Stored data
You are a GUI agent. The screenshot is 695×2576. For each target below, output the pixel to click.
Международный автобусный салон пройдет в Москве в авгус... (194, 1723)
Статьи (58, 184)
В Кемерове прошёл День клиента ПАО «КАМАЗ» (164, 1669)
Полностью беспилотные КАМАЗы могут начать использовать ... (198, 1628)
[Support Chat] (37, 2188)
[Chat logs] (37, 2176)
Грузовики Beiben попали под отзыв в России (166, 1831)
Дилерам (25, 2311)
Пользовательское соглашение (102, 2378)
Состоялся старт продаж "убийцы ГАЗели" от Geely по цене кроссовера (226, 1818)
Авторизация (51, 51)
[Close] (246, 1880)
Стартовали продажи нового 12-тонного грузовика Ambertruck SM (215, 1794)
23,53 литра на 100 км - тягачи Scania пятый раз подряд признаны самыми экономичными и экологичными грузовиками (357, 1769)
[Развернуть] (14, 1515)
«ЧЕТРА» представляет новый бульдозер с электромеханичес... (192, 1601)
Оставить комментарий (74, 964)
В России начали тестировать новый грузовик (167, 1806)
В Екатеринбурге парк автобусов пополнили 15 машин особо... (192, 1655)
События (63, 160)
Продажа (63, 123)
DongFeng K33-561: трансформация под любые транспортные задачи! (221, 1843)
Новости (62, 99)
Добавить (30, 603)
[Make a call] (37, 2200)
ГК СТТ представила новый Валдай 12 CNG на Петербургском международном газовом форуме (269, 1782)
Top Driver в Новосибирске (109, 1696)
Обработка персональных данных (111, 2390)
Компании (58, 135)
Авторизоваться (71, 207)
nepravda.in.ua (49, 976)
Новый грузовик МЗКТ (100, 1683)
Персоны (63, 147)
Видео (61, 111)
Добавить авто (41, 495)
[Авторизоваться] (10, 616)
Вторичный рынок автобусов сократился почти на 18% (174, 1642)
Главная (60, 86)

- _TASK GOAL_
All of the entries above need to be reproduced verbatim.

- _YOUR SOLUTION_
You are a GUI agent. The screenshot is 695×2576. For each target below, output the pixel to click.
Международный автобусный салон пройдет в Москве в авгус... (194, 1723)
Статьи (58, 184)
В Кемерове прошёл День клиента ПАО «КАМАЗ» (164, 1669)
Полностью беспилотные КАМАЗы могут начать использовать ... (198, 1628)
[Support Chat] (37, 2188)
[Chat logs] (37, 2176)
Грузовики Beiben попали под отзыв в России (166, 1831)
Дилерам (25, 2311)
Пользовательское соглашение (102, 2378)
Состоялся старт продаж "убийцы ГАЗели" от Geely по цене кроссовера (226, 1818)
Авторизация (51, 51)
[Close] (246, 1880)
Стартовали продажи нового 12-тонного грузовика Ambertruck SM (215, 1794)
23,53 литра на 100 км - тягачи Scania пятый раз подряд признаны самыми экономичными и экологичными грузовиками (357, 1769)
[Развернуть] (14, 1515)
«ЧЕТРА» представляет новый бульдозер с электромеханичес... (192, 1601)
Оставить комментарий (74, 964)
В России начали тестировать новый грузовик (167, 1806)
В Екатеринбурге парк автобусов пополнили 15 машин особо... (192, 1655)
События (63, 160)
Продажа (63, 123)
DongFeng K33-561: трансформация под любые транспортные задачи! (221, 1843)
Новости (62, 99)
Добавить (30, 603)
[Make a call] (37, 2200)
ГК СТТ представила новый Валдай 12 CNG на Петербургском международном газовом форуме (269, 1782)
Top Driver в Новосибирске (109, 1696)
Обработка персональных данных (111, 2390)
Компании (58, 135)
Авторизоваться (71, 207)
nepravda.in.ua (49, 976)
Новый грузовик МЗКТ (100, 1683)
Персоны (63, 147)
Видео (61, 111)
Добавить авто (41, 495)
[Авторизоваться] (10, 616)
Вторичный рынок автобусов сократился почти на 18% (174, 1642)
Главная (60, 86)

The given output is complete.